ECLI:NL:CBB:2003:AF6808
College van Beroep voor het bedrijfsleven
- Eerste en enige aanleg
- M.J. Kuiper
- W.F. Claessens
- Rechtspraak.nl
Intrekking van S&O-verklaringen wegens gebrekkige projectadministratie
In deze zaak gaat het om de intrekking van S&O-verklaringen die aan appellanten, A Offset B.V. en Beheermaatschappij A B.V., zijn afgegeven door de Minister van Economische Zaken. De intrekking vond plaats op basis van de bevindingen van een bedrijfsbezoek op 1 december 2000, waaruit bleek dat de projectadministratie van appellanten niet voldeed aan de wettelijke eisen. De appellanten stelden dat zij wel degelijk S&O-werkzaamheden hadden verricht en dat hun projectadministratie voldoende was. Echter, de Minister concludeerde dat de administratie te summier was om de aard en inhoud van de verrichte werkzaamheden en de bestede uren op eenvoudige wijze af te leiden.

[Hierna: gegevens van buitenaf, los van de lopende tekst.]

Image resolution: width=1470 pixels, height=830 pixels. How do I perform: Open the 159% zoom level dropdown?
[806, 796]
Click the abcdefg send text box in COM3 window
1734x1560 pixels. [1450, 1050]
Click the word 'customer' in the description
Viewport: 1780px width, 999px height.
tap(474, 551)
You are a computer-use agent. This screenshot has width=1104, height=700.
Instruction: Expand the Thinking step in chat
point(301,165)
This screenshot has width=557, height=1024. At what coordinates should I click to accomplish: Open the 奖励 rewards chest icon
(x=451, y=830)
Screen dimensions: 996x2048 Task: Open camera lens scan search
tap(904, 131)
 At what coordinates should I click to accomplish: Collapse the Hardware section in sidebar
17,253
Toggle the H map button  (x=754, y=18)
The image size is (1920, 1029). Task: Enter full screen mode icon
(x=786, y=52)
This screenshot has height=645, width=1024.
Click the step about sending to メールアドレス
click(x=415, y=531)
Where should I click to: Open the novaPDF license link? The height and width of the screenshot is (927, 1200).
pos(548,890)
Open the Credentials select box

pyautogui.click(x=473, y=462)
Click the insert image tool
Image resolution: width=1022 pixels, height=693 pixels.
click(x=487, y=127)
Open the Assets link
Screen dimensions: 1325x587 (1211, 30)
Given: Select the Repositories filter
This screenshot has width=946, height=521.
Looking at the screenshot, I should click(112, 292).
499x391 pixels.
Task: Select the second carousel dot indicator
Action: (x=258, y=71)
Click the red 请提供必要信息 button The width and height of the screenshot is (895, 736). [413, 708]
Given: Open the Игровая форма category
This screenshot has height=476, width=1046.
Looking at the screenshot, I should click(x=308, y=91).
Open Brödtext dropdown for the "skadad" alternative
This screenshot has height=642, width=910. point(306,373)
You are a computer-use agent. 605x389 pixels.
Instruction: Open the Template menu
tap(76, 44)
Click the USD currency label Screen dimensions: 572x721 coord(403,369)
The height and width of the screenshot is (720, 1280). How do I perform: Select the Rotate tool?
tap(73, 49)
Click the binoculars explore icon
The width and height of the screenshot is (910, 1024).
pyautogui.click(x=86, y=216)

De procedure begon met een beroepschrift van appellanten op 29 januari 2002, waarin zij de besluiten van 21 december 2001 aanvochten. De bestreden besluiten handhaafden de intrekking van de S&O-verklaringen. Tijdens de zitting op 3 januari 2003 werd het standpunt van beide partijen verder toegelicht. De appellanten voerden aan dat de intrekking van de verklaringen onbehoorlijk bestuur was, omdat er geen duidelijke aanwijzingen waren dat er geen S&O-werkzaamheden waren verricht.
Het College van Beroep voor het bedrijfsleven oordeelde dat de intrekking van de S&O-verklaringen gerechtvaardigd was, omdat appellanten niet voldaan hadden aan de wettelijke administratieplicht. De wet vereist dat de administratie zodanig is ingericht dat de aard en inhoud van het verrichte speur- en ontwikkelingswerk en de daaraan bestede uren eenvoudig en duidelijk kunnen worden afgeleid. Het College volgde de Minister in zijn conclusie dat de projectadministratie niet voldeed aan deze eisen, ongeacht de omvang van de bedrijven van appellanten. De beroepen werden ongegrond verklaard, en er werd geen proceskostenveroordeling opgelegd.